==== Information provided ====

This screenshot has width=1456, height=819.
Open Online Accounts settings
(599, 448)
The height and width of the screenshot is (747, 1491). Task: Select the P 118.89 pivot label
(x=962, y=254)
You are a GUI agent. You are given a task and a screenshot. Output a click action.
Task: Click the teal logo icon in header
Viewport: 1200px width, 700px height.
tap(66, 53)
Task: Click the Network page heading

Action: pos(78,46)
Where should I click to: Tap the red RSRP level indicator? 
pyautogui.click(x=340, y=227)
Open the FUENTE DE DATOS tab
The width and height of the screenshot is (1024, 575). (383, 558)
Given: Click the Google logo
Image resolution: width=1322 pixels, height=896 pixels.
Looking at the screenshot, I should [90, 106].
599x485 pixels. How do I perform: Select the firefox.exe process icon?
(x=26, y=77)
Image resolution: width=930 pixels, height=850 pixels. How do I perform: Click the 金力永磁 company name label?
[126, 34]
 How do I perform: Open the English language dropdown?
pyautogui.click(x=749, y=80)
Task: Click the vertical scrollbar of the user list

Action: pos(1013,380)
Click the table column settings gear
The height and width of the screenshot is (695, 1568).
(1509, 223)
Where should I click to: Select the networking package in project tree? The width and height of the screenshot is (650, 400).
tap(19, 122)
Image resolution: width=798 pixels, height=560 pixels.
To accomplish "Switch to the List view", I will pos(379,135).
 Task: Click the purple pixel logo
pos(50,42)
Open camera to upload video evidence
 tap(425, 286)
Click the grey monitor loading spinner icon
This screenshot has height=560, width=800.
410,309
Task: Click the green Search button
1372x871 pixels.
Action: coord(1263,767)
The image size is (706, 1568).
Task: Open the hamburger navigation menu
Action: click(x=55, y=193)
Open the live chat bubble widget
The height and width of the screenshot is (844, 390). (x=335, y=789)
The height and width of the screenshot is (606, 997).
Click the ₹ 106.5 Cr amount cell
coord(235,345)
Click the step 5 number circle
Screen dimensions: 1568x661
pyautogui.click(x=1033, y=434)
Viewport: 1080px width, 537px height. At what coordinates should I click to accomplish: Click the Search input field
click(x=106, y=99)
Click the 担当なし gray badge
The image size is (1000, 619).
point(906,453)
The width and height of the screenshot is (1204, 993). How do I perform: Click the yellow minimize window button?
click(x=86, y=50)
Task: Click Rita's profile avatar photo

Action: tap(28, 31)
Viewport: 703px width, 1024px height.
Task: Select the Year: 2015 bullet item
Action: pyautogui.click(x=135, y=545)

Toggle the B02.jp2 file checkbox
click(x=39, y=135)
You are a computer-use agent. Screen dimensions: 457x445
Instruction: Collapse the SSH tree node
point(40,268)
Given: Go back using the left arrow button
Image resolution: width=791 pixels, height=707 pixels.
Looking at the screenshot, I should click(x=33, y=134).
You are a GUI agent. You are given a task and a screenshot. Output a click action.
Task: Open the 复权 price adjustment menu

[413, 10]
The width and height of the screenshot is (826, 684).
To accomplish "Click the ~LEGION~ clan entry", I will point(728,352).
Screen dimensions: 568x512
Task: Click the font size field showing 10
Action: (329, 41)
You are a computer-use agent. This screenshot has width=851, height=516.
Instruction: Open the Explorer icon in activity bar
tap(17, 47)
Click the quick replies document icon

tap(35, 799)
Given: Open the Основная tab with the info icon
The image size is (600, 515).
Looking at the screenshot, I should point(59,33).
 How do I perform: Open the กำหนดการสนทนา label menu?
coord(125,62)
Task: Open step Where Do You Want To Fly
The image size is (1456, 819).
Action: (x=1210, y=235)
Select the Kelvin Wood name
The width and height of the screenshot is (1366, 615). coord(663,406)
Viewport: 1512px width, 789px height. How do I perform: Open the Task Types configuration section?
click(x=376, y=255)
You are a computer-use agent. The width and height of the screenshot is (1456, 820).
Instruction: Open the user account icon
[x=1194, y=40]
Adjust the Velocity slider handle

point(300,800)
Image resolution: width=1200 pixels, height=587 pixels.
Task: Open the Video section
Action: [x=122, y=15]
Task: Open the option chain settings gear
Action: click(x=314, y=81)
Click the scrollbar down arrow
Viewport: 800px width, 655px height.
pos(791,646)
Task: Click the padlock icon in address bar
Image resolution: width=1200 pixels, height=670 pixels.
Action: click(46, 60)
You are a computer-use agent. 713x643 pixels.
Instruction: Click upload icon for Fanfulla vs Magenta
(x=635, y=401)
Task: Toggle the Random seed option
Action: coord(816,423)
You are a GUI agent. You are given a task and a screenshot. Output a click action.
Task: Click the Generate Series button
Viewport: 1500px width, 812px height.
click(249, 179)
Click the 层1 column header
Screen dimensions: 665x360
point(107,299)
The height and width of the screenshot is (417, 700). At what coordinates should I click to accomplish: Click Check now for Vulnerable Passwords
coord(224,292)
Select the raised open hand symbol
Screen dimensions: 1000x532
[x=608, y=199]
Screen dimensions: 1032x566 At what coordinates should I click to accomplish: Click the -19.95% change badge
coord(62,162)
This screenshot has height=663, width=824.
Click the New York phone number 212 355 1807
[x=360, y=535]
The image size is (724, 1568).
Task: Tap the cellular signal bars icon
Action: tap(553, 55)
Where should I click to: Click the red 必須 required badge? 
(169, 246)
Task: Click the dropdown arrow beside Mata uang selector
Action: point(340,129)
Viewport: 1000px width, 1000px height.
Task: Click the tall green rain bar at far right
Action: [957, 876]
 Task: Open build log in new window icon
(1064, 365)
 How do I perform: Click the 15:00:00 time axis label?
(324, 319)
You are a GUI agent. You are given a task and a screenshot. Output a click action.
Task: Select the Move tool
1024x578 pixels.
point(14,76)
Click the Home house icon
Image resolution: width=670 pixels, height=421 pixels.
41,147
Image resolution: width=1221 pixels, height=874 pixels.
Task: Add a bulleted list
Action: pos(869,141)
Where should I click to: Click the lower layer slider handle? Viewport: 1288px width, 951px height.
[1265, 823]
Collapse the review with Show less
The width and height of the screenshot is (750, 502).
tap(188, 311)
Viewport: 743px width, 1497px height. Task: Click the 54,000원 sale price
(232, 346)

====

» Short task: Put the lines of the records from the one containing "Viewport: 1080px width, 537px" through the one containing "click(x=376, y=255)" into a numbered list, leaving out any blank lines.

» Result:
1. Viewport: 1080px width, 537px height. At what coordinates should I click to accomplish: Click the Search input field
2. click(x=106, y=99)
3. Click the 担当なし gray badge
4. The image size is (1000, 619).
5. point(906,453)
6. The width and height of the screenshot is (1204, 993). How do I perform: Click the yellow minimize window button?
7. click(x=86, y=50)
8. Task: Click Rita's profile avatar photo
9. Action: tap(28, 31)
10. Viewport: 703px width, 1024px height.
11. Task: Select the Year: 2015 bullet item
12. Action: pyautogui.click(x=135, y=545)
13. Toggle the B02.jp2 file checkbox
14. click(x=39, y=135)
15. You are a computer-use agent. Screen dimensions: 457x445
16. Instruction: Collapse the SSH tree node
17. point(40,268)
18. Given: Go back using the left arrow button
19. Image resolution: width=791 pixels, height=707 pixels.
20. Looking at the screenshot, I should click(x=33, y=134).
21. You are a GUI agent. You are given a task and a screenshot. Output a click action.
22. Task: Open the 复权 price adjustment menu
23. [413, 10]
24. The width and height of the screenshot is (826, 684).
25. To accomplish "Click the ~LEGION~ clan entry", I will point(728,352).
26. Screen dimensions: 568x512
27. Task: Click the font size field showing 10
28. Action: (329, 41)
29. You are a computer-use agent. This screenshot has width=851, height=516.
30. Instruction: Open the Explorer icon in activity bar
31. tap(17, 47)
32. Click the quick replies document icon
33. tap(35, 799)
34. Given: Open the Основная tab with the info icon
35. The image size is (600, 515).
36. Looking at the screenshot, I should point(59,33).
37.  How do I perform: Open the กำหนดการสนทนา label menu?
38. coord(125,62)
39. Task: Open step Where Do You Want To Fly
40. The image size is (1456, 819).
41. Action: (x=1210, y=235)
42. Select the Kelvin Wood name
43. The width and height of the screenshot is (1366, 615). coord(663,406)
44. Viewport: 1512px width, 789px height. How do I perform: Open the Task Types configuration section?
45. click(x=376, y=255)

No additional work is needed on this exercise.